### Metin Bölümü ###

Burada hukuk teorisine ilişkin sadece bir ilk adım, ama sonraki adımlara temel olabilecek bir ilk adım geliştirme kaygısı vardır.

Bu bağlamda, izleyeceğimiz güzergah kendini hukuk, bilim, ideoloji ve özne sıralamasında gösterir. Hukukun bilim ile olan geriliminden bahsedilecek, dokunulmadan geçilemeyecek önemde olduklarından, ideoloji ve özne ile olan ilişkileriyle de uğraşılmaya çalışılacaktır.

Giriş

Bilimin ne olduğu, bilimin iştigal alanlarını bir ayrıma tabi tutmanın gerekli olup olmadığı gibi noktalara değinmeksizin kısa elden şunu ortaya koyabiliriz: hukuk bilim değildir. Bu, hem “determinist yorum”la hem “pozitivist yorum”la ulaşılabilecek sağlam bir önermedir.

### Veri Kesitleri ###

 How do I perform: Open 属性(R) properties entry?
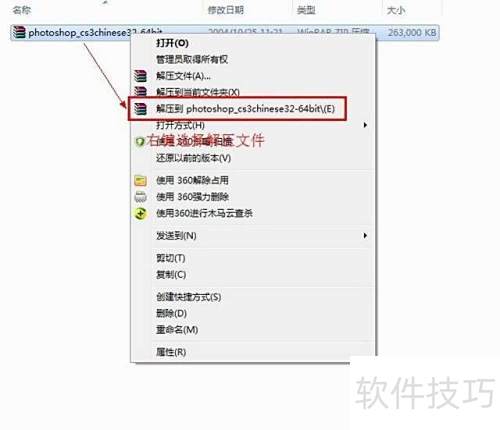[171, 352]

###
### Veri Kesitleri ###

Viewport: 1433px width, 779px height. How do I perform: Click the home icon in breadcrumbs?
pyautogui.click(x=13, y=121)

###

*Yapılacak Çalışmalar:*
#1 Hukuk ve bilim metnine göre şu ifadeler doğru mu: (a) Hukuk bir bilimdir. (b) İzlenecek güzergah hukuk, bilim, ideoloji ve özne sıralamasındadır. (c) Hukukun bilim olmadığı önermesine yalnızca pozitivist yorumla ulaşılabilir.
#2 Hukuk ve bilim metninde "Burada hukuk teorisine" sözleriyle başlayıp "sağlam bir önermedir." sözlerine kadar süren kısmı olduğu gibi tekrarlar mısınız?
#3 Hukuk ve bilim metnine göre ideoloji ve özne ile olan ilişkilerle neden uğraşılmaya çalışılacaktır?
Kayıtların hukuk ve bilim metniyle hiçbir ilgisi yoktur.

*Alıştırma Çözümleri:*
#1
(a) Hayır: "hukuk bilim değildir"
(b) Evet: "izleyeceğimiz güzergah kendini hukuk, bilim, ideoloji ve özne sıralamasında gösterir"
(c) Hayır: "hem “determinist yorum”la hem “pozitivist yorum”la ulaşılabilecek sağlam bir önermedir"

#2
Burada hukuk teorisine ilişkin sadece bir ilk adım, ama sonraki adımlara temel olabilecek bir ilk adım geliştirme kaygısı vardır.

Bu bağlamda, izleyeceğimiz güzergah kendini hukuk, bilim, ideoloji ve özne sıralamasında gösterir. Hukukun bilim ile olan geriliminden bahsedilecek, dokunulmadan geçilemeyecek önemde olduklarından, ideoloji ve özne ile olan ilişkileriyle de uğraşılmaya çalışılacaktır.

Giriş

Bilimin ne olduğu, bilimin iştigal alanlarını bir ayrıma tabi tutmanın gerekli olup olmadığı gibi noktalara değinmeksizin kısa elden şunu ortaya koyabiliriz: hukuk bilim değildir. Bu, hem “determinist yorum”la hem “pozitivist yorum”la ulaşılabilecek sağlam bir önermedir.

#3 Çünkü bu ilişkiler dokunulmadan geçilemeyecek önemdedir.